WHAT TO DO:
All records should be written out again exactly.

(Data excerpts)
────────────────
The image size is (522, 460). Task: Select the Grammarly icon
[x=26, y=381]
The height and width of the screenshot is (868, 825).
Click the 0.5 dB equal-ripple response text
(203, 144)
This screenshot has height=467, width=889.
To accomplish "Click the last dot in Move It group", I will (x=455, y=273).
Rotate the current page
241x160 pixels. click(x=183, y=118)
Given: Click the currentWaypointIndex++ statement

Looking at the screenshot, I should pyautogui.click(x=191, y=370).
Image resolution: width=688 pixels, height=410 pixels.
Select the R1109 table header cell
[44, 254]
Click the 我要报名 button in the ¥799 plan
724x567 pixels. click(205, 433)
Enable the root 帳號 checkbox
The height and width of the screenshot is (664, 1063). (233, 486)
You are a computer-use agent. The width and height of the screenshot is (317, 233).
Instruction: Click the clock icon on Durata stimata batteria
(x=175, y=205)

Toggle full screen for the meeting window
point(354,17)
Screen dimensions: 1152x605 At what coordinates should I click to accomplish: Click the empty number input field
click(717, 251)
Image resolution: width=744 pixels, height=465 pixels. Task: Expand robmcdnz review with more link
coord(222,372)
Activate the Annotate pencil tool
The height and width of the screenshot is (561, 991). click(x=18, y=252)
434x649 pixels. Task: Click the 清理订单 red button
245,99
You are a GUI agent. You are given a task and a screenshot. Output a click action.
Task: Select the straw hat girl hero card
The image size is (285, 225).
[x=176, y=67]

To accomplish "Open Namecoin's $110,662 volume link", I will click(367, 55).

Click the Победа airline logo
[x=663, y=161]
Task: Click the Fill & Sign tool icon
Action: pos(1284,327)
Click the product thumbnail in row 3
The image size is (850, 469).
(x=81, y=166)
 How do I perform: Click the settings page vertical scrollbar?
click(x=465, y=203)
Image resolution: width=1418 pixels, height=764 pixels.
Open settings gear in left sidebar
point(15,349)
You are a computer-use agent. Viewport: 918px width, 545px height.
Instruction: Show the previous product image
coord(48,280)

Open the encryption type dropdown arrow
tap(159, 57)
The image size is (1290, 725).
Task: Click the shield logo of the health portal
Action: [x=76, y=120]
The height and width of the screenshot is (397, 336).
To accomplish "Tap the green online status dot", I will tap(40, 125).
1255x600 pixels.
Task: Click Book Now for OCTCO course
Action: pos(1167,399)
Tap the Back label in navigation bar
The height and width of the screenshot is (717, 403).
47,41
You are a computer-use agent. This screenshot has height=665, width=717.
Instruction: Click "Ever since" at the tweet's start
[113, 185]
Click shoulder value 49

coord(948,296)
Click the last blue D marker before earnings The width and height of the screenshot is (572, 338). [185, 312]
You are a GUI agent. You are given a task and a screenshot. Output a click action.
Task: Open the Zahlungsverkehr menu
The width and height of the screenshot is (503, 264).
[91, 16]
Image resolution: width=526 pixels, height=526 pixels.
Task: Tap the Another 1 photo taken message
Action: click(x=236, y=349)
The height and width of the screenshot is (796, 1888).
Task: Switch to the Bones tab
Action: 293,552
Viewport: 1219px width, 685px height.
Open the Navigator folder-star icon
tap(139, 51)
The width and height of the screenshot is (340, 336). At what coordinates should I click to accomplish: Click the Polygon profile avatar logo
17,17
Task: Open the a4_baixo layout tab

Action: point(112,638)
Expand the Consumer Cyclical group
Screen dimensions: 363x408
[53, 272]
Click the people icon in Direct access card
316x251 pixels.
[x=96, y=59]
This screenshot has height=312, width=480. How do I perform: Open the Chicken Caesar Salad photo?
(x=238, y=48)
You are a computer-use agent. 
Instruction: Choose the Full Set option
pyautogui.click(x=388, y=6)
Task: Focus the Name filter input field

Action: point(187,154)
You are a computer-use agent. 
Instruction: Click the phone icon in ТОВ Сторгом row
────────────────
ANSWER FOR THIS EXERCISE:
The image size is (522, 460). Task: Select the Grammarly icon
[x=26, y=381]
The height and width of the screenshot is (868, 825).
Click the 0.5 dB equal-ripple response text
(203, 144)
This screenshot has height=467, width=889.
To accomplish "Click the last dot in Move It group", I will (x=455, y=273).
Rotate the current page
241x160 pixels. click(x=183, y=118)
Given: Click the currentWaypointIndex++ statement

Looking at the screenshot, I should pyautogui.click(x=191, y=370).
Image resolution: width=688 pixels, height=410 pixels.
Select the R1109 table header cell
[44, 254]
Click the 我要报名 button in the ¥799 plan
724x567 pixels. click(205, 433)
Enable the root 帳號 checkbox
The height and width of the screenshot is (664, 1063). (233, 486)
You are a computer-use agent. The width and height of the screenshot is (317, 233).
Instruction: Click the clock icon on Durata stimata batteria
(x=175, y=205)

Toggle full screen for the meeting window
point(354,17)
Screen dimensions: 1152x605 At what coordinates should I click to accomplish: Click the empty number input field
click(717, 251)
Image resolution: width=744 pixels, height=465 pixels. Task: Expand robmcdnz review with more link
coord(222,372)
Activate the Annotate pencil tool
The height and width of the screenshot is (561, 991). click(x=18, y=252)
434x649 pixels. Task: Click the 清理订单 red button
245,99
You are a GUI agent. You are given a task and a screenshot. Output a click action.
Task: Select the straw hat girl hero card
The image size is (285, 225).
[x=176, y=67]

To accomplish "Open Namecoin's $110,662 volume link", I will click(367, 55).

Click the Победа airline logo
[x=663, y=161]
Task: Click the Fill & Sign tool icon
Action: pos(1284,327)
Click the product thumbnail in row 3
The image size is (850, 469).
(x=81, y=166)
 How do I perform: Click the settings page vertical scrollbar?
click(x=465, y=203)
Image resolution: width=1418 pixels, height=764 pixels.
Open settings gear in left sidebar
point(15,349)
You are a computer-use agent. Viewport: 918px width, 545px height.
Instruction: Show the previous product image
coord(48,280)

Open the encryption type dropdown arrow
tap(159, 57)
The image size is (1290, 725).
Task: Click the shield logo of the health portal
Action: [x=76, y=120]
The height and width of the screenshot is (397, 336).
To accomplish "Tap the green online status dot", I will tap(40, 125).
1255x600 pixels.
Task: Click Book Now for OCTCO course
Action: pos(1167,399)
Tap the Back label in navigation bar
The height and width of the screenshot is (717, 403).
47,41
You are a computer-use agent. This screenshot has height=665, width=717.
Instruction: Click "Ever since" at the tweet's start
[113, 185]
Click shoulder value 49

coord(948,296)
Click the last blue D marker before earnings The width and height of the screenshot is (572, 338). [185, 312]
You are a GUI agent. You are given a task and a screenshot. Output a click action.
Task: Open the Zahlungsverkehr menu
The width and height of the screenshot is (503, 264).
[91, 16]
Image resolution: width=526 pixels, height=526 pixels.
Task: Tap the Another 1 photo taken message
Action: click(x=236, y=349)
The height and width of the screenshot is (796, 1888).
Task: Switch to the Bones tab
Action: 293,552
Viewport: 1219px width, 685px height.
Open the Navigator folder-star icon
tap(139, 51)
The width and height of the screenshot is (340, 336). At what coordinates should I click to accomplish: Click the Polygon profile avatar logo
17,17
Task: Open the a4_baixo layout tab

Action: point(112,638)
Expand the Consumer Cyclical group
Screen dimensions: 363x408
[53, 272]
Click the people icon in Direct access card
316x251 pixels.
[x=96, y=59]
This screenshot has height=312, width=480. How do I perform: Open the Chicken Caesar Salad photo?
(x=238, y=48)
You are a computer-use agent. 
Instruction: Choose the Full Set option
pyautogui.click(x=388, y=6)
Task: Focus the Name filter input field

Action: point(187,154)
You are a computer-use agent. 
Instruction: Click the phone icon in ТОВ Сторгом row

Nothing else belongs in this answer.